Despite poor reviews, Microsoft believes Windows 8 is generally on the right course with its incorporation of apps, and the tile-based interface used to display them. One problem with the interface is that it looks substantially different from Apple (NASDAQ:AAPL) and Google’s (NASDAQ:GOOG) application-displaying interfaces. So people familiar with those still had to learn a new system, while users who preferred a classic Windows set-up couldn’t easily convert to desktop mode. Unlike Apple, which uses different software in its computers and iPads, Microsoft believes that computers and tablets should be powered by the same software.

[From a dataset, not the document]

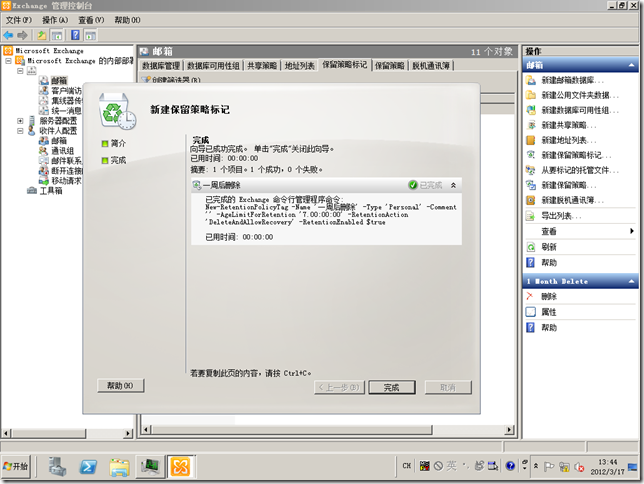The height and width of the screenshot is (484, 644).
Task: Collapse the 一周后删除 result details chevron
Action: tap(453, 185)
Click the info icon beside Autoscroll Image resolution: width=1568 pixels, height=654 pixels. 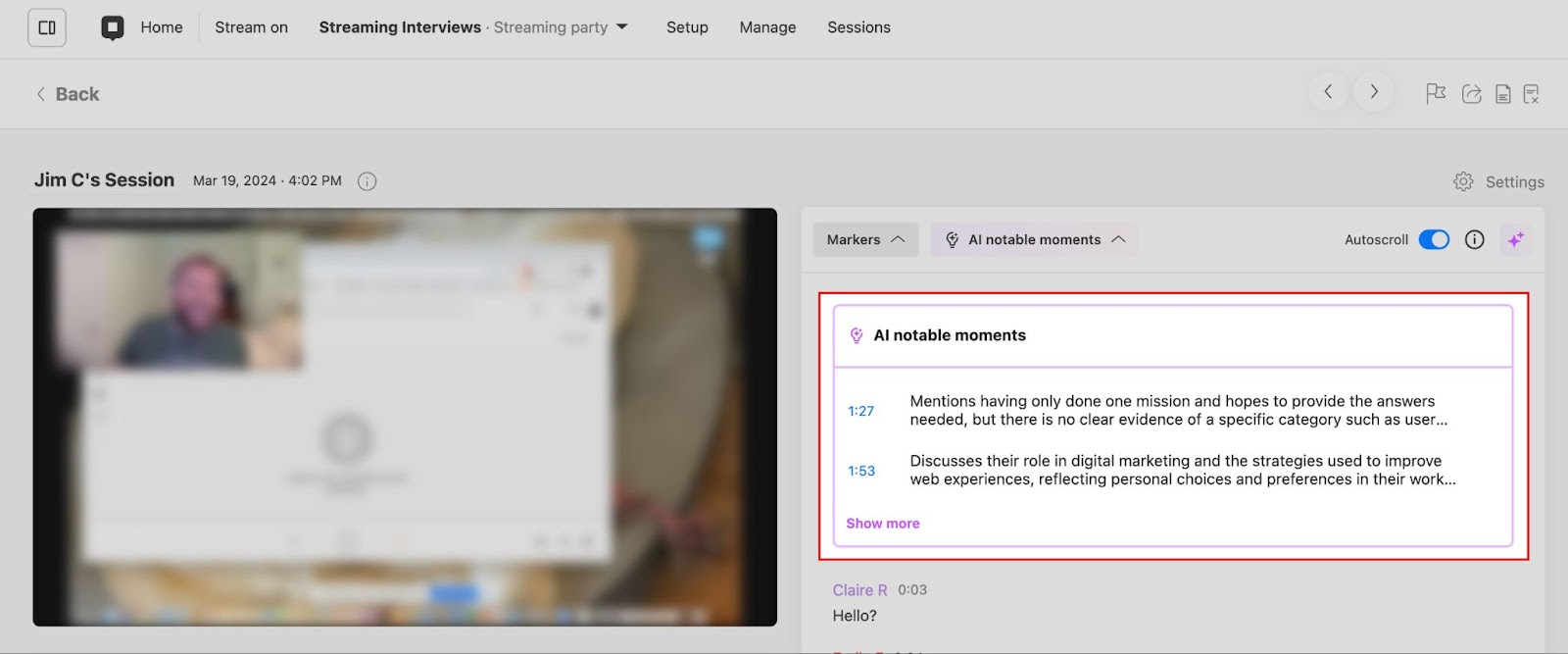click(1474, 239)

The new Windows 8.1 does make some concessions to Windows 8 haters, but remains true to Microsoft’s desire to incorporate apps, touchscreen technology, and that tile interface. Here’s a list of changes you’re likely to see in Windows 8.1:
1. Start button overhaul
The iconic Start button, which has been a part of Windows for the last 18 years, is getting an overhaul. Instead of saying “Start,” the button will now have a Windows flag that will return users to the tile menu from which apps can be launched. If users want a more traditional start menu, they will have to configure the system to do so.

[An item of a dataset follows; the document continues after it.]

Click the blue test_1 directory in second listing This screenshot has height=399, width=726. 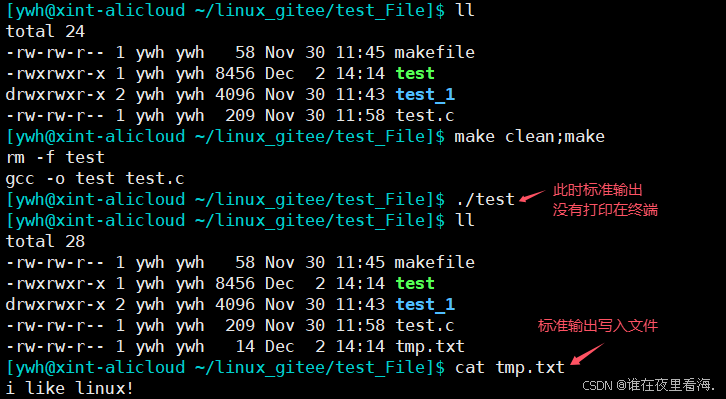(425, 305)
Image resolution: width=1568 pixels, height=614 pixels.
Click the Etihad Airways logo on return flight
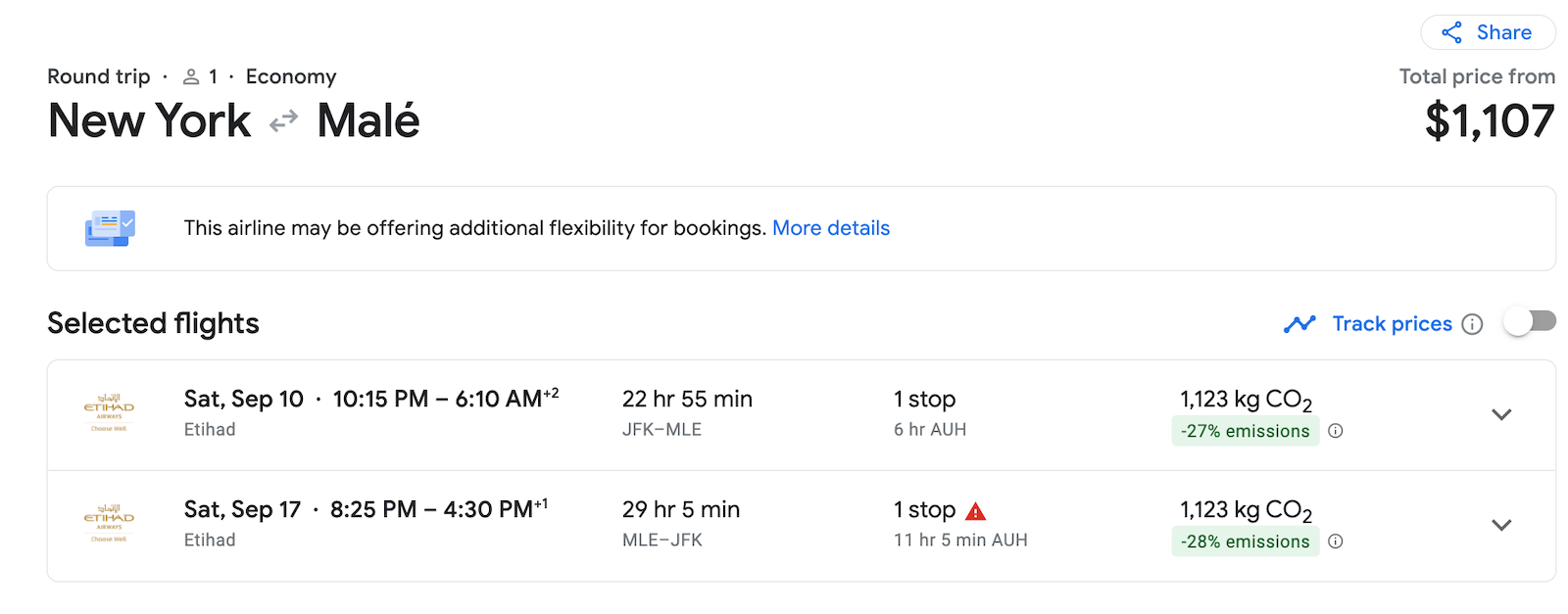pyautogui.click(x=110, y=524)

2. You’re the boss of tiles
It will be easier to avoid the tile-based interface that annoyed so many users about Windows 8. The new software will allow users to select a “Classic” desktop mode that looks more similar to older versions of the Windows interface. Windows 8 required users to pass through the tile interface every time they started their computers.

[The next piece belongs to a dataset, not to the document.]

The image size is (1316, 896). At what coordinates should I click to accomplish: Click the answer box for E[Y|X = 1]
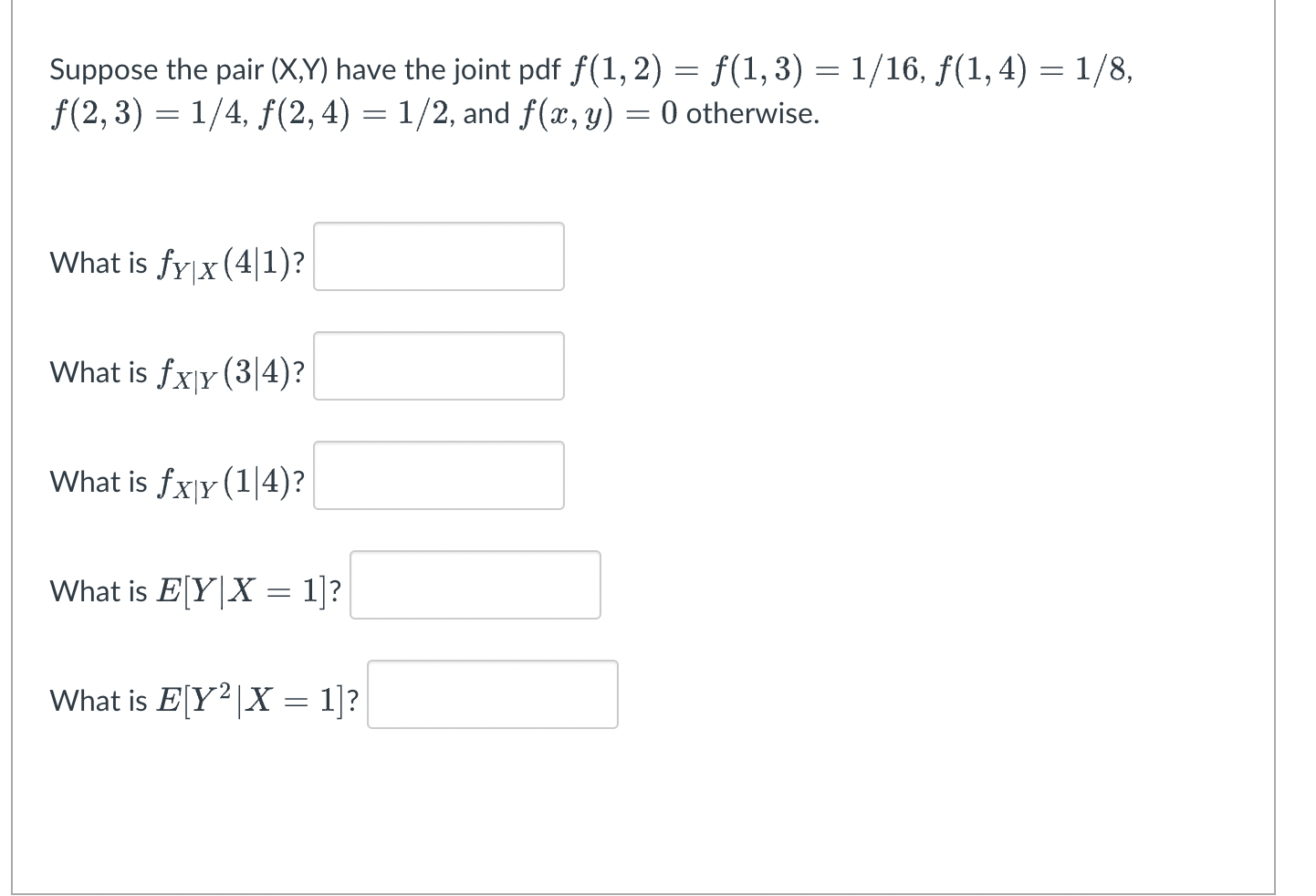point(475,585)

3. But they’re sticking around
But the tile-based interface also isn’t going anywhere. Microsoft believes that devices are inevitably moving in the direction of touchscreen technology, and the tile interface is Microsoft’s chosen way to respond to that change. Anytime someone wants to use a modern app, they will automatically be bounced back to the tile interface, even if they’ve already configured their computer to Windows Classic.
4. Multi-taskers may prefer Windows 8.1
The new software will allow users to have up to 4 different windows open at once, allowing more ease when jumping between several different applications. Windows 8 only allowed two windows open at a time.
5. Updated search function
The new search will pull up multiple files and types of data related to the search term, including Wikipedia articles, songs, and photos in a sleek new design.